It was going to be one of Rabbit’s busy days. As soon as he woke up he felt important, as if everything depended upon him. It was just the day for Organizing Something, or for Writing a Notice Signed Rabbit, or for Seeing What Everybody Else Thought About It. It was a perfect morning for hurrying round to Pooh, and saying, “Very well, then, I’ll tell Piglet,” and then going to Piglet, and saying, “Pooh thinks—but perhaps I’d better see Owl first.” It was a Captainish sort of day, when everybody said, “Yes, Rabbit” and “No, Rabbit,” and waited until he had told them.

He came out of his house and sniffed the warm spring morning as he wondered what he would do. Kanga’s house was nearest, and at Kanga’s house was Roo, who said “Yes, Rabbit” and “No, Rabbit” almost better than anybody else in the Forest; but there was another animal there nowadays, the strange and Bouncy Tigger; and he was the sort of Tigger who was always in front when you were showing him the way anywhere, and was generally out of sight when at last you came to the place and said proudly “Here we are!”

“No, not Kanga’s,” said Rabbit thoughtfully to himself, as he curled his whiskers in the sun; and, to make quite sure that he wasn’t going there, he turned to the left and trotted off in the other direction, which was the way to Christopher Robin’s house.

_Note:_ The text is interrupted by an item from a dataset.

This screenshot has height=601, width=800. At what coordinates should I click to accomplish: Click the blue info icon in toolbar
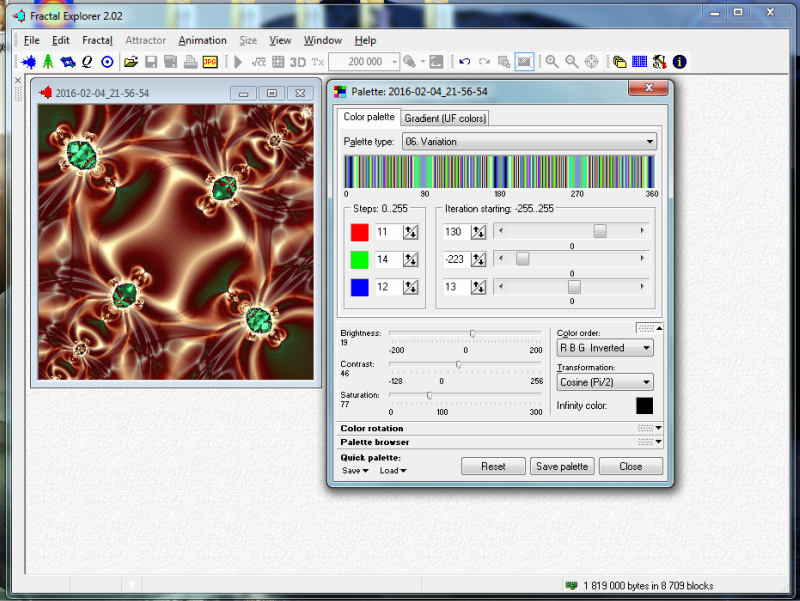pos(680,62)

“After all,” said Rabbit to himself, “Christopher Robin depends on Me. He’s fond of Pooh and Piglet and Eeyore, and so am I, but they haven’t any Brain. Not to notice. And he respects Owl, because you can’t help respecting anybody who can spell TUESDAY, even if he doesn’t spell it right; but spelling isn’t everything. There are days when spelling Tuesday simply doesn’t count. And Kanga is too busy looking after Roo, and Roo is too young and Tigger is too bouncy to be any help, so there’s really nobody but Me, when you come to look at it. I’ll go and see if there’s anything he wants doing, and then I’ll do it for him. It’s just the day for doing things.”

He trotted along happily, and by-and-by he crossed the stream and came to the place where his friends-and-relations lived. There seemed to be even more of them about than usual this morning, and having nodded to a hedgehog or two, with whom he was too busy to shake hands, and having said, “Good morning, good morning,” importantly to some of the others, and “Ah, there you are,” kindly, to the smaller ones, he waved a paw at them over his shoulder, and was gone; leaving such an air of excitement and I-don’t-know-what behind him, that several members of the Beetle family, including Henry Rush, made their way at once to the Hundred Acre Wood and began climbing trees, in the hope of getting to the top before it happened, whatever it was, so that they might see it properly.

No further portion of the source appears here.